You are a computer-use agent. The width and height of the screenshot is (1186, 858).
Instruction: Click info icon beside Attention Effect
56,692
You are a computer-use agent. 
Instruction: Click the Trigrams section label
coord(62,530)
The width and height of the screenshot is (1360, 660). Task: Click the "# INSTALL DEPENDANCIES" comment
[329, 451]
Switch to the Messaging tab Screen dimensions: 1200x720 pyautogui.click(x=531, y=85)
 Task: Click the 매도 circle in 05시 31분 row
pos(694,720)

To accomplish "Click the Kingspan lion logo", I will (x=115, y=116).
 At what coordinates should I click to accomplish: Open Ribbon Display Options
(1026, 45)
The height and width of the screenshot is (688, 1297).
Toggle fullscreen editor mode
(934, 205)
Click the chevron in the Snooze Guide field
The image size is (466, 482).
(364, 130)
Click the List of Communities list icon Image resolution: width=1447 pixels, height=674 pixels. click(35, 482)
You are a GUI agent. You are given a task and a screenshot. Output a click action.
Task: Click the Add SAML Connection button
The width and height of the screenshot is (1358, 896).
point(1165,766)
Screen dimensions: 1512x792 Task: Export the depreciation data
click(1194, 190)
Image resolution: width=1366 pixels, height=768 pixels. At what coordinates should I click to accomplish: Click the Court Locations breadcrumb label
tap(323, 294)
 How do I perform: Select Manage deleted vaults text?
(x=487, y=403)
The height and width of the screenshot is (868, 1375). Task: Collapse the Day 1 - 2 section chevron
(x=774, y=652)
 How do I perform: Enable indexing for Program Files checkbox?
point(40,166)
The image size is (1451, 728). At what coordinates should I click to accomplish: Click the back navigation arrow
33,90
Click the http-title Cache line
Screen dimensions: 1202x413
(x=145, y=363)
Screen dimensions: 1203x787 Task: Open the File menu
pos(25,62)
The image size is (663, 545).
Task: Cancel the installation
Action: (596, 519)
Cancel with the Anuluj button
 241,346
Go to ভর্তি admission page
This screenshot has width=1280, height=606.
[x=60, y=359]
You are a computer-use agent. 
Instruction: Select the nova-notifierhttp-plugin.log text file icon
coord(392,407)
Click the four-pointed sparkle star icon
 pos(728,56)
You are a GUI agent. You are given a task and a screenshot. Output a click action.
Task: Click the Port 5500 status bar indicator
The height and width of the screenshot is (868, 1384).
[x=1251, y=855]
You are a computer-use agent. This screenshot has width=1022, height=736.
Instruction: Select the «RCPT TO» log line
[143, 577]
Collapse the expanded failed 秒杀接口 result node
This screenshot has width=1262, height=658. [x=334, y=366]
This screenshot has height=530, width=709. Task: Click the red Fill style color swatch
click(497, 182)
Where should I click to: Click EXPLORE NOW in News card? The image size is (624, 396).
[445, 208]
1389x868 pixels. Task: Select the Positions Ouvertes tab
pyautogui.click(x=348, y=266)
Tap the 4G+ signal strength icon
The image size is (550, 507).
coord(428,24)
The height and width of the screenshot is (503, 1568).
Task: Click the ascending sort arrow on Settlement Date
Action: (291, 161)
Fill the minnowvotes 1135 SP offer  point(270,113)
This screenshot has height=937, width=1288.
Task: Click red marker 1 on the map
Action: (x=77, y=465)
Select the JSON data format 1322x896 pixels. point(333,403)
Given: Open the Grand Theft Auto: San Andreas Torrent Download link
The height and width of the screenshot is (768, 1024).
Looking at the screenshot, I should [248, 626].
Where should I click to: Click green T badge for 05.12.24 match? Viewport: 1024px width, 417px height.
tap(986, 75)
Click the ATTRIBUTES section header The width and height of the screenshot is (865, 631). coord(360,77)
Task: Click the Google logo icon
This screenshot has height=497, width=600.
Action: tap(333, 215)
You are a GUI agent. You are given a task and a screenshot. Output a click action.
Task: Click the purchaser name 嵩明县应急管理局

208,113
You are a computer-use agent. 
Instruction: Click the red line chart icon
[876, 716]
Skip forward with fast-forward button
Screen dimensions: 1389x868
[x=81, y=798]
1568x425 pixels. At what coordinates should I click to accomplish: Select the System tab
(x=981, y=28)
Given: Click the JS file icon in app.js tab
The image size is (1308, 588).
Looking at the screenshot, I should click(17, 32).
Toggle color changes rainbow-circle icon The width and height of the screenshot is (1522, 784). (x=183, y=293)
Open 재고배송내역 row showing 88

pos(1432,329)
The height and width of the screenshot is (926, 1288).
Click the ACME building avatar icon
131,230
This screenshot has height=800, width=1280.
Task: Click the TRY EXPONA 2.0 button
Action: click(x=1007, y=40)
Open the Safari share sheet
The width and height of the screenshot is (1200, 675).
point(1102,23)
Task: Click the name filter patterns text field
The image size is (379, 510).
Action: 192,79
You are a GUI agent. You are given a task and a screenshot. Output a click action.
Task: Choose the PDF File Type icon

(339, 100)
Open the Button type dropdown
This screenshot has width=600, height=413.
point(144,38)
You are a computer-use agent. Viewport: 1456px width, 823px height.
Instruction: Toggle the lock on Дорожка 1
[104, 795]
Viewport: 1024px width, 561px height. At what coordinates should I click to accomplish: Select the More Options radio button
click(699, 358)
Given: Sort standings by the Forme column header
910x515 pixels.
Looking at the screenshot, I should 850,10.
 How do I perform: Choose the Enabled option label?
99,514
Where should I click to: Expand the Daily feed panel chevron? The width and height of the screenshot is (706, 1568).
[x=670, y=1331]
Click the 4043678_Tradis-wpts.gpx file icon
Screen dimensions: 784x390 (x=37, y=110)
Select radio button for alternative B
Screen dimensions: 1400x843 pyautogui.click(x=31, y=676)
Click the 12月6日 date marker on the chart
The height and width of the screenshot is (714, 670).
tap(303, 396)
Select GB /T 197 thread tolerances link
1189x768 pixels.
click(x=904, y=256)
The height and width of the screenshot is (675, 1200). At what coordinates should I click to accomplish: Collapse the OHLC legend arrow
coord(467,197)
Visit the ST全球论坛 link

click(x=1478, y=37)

● ● ● ●

REQUIREMENT:
Using the data above, print every record exactly as shown.

WRITTEN RESPONSE:
You are a computer-use agent. The width and height of the screenshot is (1186, 858).
Instruction: Click info icon beside Attention Effect
56,692
You are a computer-use agent. 
Instruction: Click the Trigrams section label
coord(62,530)
The width and height of the screenshot is (1360, 660). Task: Click the "# INSTALL DEPENDANCIES" comment
[329, 451]
Switch to the Messaging tab Screen dimensions: 1200x720 pyautogui.click(x=531, y=85)
 Task: Click the 매도 circle in 05시 31분 row
pos(694,720)

To accomplish "Click the Kingspan lion logo", I will (x=115, y=116).
 At what coordinates should I click to accomplish: Open Ribbon Display Options
(1026, 45)
The height and width of the screenshot is (688, 1297).
Toggle fullscreen editor mode
(934, 205)
Click the chevron in the Snooze Guide field
The image size is (466, 482).
(364, 130)
Click the List of Communities list icon Image resolution: width=1447 pixels, height=674 pixels. click(35, 482)
You are a GUI agent. You are given a task and a screenshot. Output a click action.
Task: Click the Add SAML Connection button
The width and height of the screenshot is (1358, 896).
point(1165,766)
Screen dimensions: 1512x792 Task: Export the depreciation data
click(1194, 190)
Image resolution: width=1366 pixels, height=768 pixels. At what coordinates should I click to accomplish: Click the Court Locations breadcrumb label
tap(323, 294)
 How do I perform: Select Manage deleted vaults text?
(x=487, y=403)
The height and width of the screenshot is (868, 1375). Task: Collapse the Day 1 - 2 section chevron
(x=774, y=652)
 How do I perform: Enable indexing for Program Files checkbox?
point(40,166)
The image size is (1451, 728). At what coordinates should I click to accomplish: Click the back navigation arrow
33,90
Click the http-title Cache line
Screen dimensions: 1202x413
(x=145, y=363)
Screen dimensions: 1203x787 Task: Open the File menu
pos(25,62)
The image size is (663, 545).
Task: Cancel the installation
Action: (596, 519)
Cancel with the Anuluj button
 241,346
Go to ভর্তি admission page
This screenshot has width=1280, height=606.
[x=60, y=359]
You are a computer-use agent. 
Instruction: Select the nova-notifierhttp-plugin.log text file icon
coord(392,407)
Click the four-pointed sparkle star icon
 pos(728,56)
You are a GUI agent. You are given a task and a screenshot. Output a click action.
Task: Click the Port 5500 status bar indicator
The height and width of the screenshot is (868, 1384).
[x=1251, y=855]
You are a computer-use agent. This screenshot has width=1022, height=736.
Instruction: Select the «RCPT TO» log line
[143, 577]
Collapse the expanded failed 秒杀接口 result node
This screenshot has width=1262, height=658. [x=334, y=366]
This screenshot has height=530, width=709. Task: Click the red Fill style color swatch
click(497, 182)
Where should I click to: Click EXPLORE NOW in News card? The image size is (624, 396).
[445, 208]
1389x868 pixels. Task: Select the Positions Ouvertes tab
pyautogui.click(x=348, y=266)
Tap the 4G+ signal strength icon
The image size is (550, 507).
coord(428,24)
The height and width of the screenshot is (503, 1568).
Task: Click the ascending sort arrow on Settlement Date
Action: (291, 161)
Fill the minnowvotes 1135 SP offer  point(270,113)
This screenshot has height=937, width=1288.
Task: Click red marker 1 on the map
Action: (x=77, y=465)
Select the JSON data format 1322x896 pixels. point(333,403)
Given: Open the Grand Theft Auto: San Andreas Torrent Download link
The height and width of the screenshot is (768, 1024).
Looking at the screenshot, I should [248, 626].
Where should I click to: Click green T badge for 05.12.24 match? Viewport: 1024px width, 417px height.
tap(986, 75)
Click the ATTRIBUTES section header The width and height of the screenshot is (865, 631). coord(360,77)
Task: Click the Google logo icon
This screenshot has height=497, width=600.
Action: tap(333, 215)
You are a GUI agent. You are given a task and a screenshot. Output a click action.
Task: Click the purchaser name 嵩明县应急管理局

208,113
You are a computer-use agent. 
Instruction: Click the red line chart icon
[876, 716]
Skip forward with fast-forward button
Screen dimensions: 1389x868
[x=81, y=798]
1568x425 pixels. At what coordinates should I click to accomplish: Select the System tab
(x=981, y=28)
Given: Click the JS file icon in app.js tab
The image size is (1308, 588).
Looking at the screenshot, I should click(17, 32).
Toggle color changes rainbow-circle icon The width and height of the screenshot is (1522, 784). (x=183, y=293)
Open 재고배송내역 row showing 88

pos(1432,329)
The height and width of the screenshot is (926, 1288).
Click the ACME building avatar icon
131,230
This screenshot has height=800, width=1280.
Task: Click the TRY EXPONA 2.0 button
Action: click(x=1007, y=40)
Open the Safari share sheet
The width and height of the screenshot is (1200, 675).
point(1102,23)
Task: Click the name filter patterns text field
The image size is (379, 510).
Action: 192,79
You are a GUI agent. You are given a task and a screenshot. Output a click action.
Task: Choose the PDF File Type icon

(339, 100)
Open the Button type dropdown
This screenshot has width=600, height=413.
point(144,38)
You are a computer-use agent. Viewport: 1456px width, 823px height.
Instruction: Toggle the lock on Дорожка 1
[104, 795]
Viewport: 1024px width, 561px height. At what coordinates should I click to accomplish: Select the More Options radio button
click(699, 358)
Given: Sort standings by the Forme column header
910x515 pixels.
Looking at the screenshot, I should 850,10.
 How do I perform: Choose the Enabled option label?
99,514
Where should I click to: Expand the Daily feed panel chevron? The width and height of the screenshot is (706, 1568).
[x=670, y=1331]
Click the 4043678_Tradis-wpts.gpx file icon
Screen dimensions: 784x390 (x=37, y=110)
Select radio button for alternative B
Screen dimensions: 1400x843 pyautogui.click(x=31, y=676)
Click the 12月6日 date marker on the chart
The height and width of the screenshot is (714, 670).
tap(303, 396)
Select GB /T 197 thread tolerances link
1189x768 pixels.
click(x=904, y=256)
The height and width of the screenshot is (675, 1200). At what coordinates should I click to accomplish: Collapse the OHLC legend arrow
coord(467,197)
Visit the ST全球论坛 link

click(x=1478, y=37)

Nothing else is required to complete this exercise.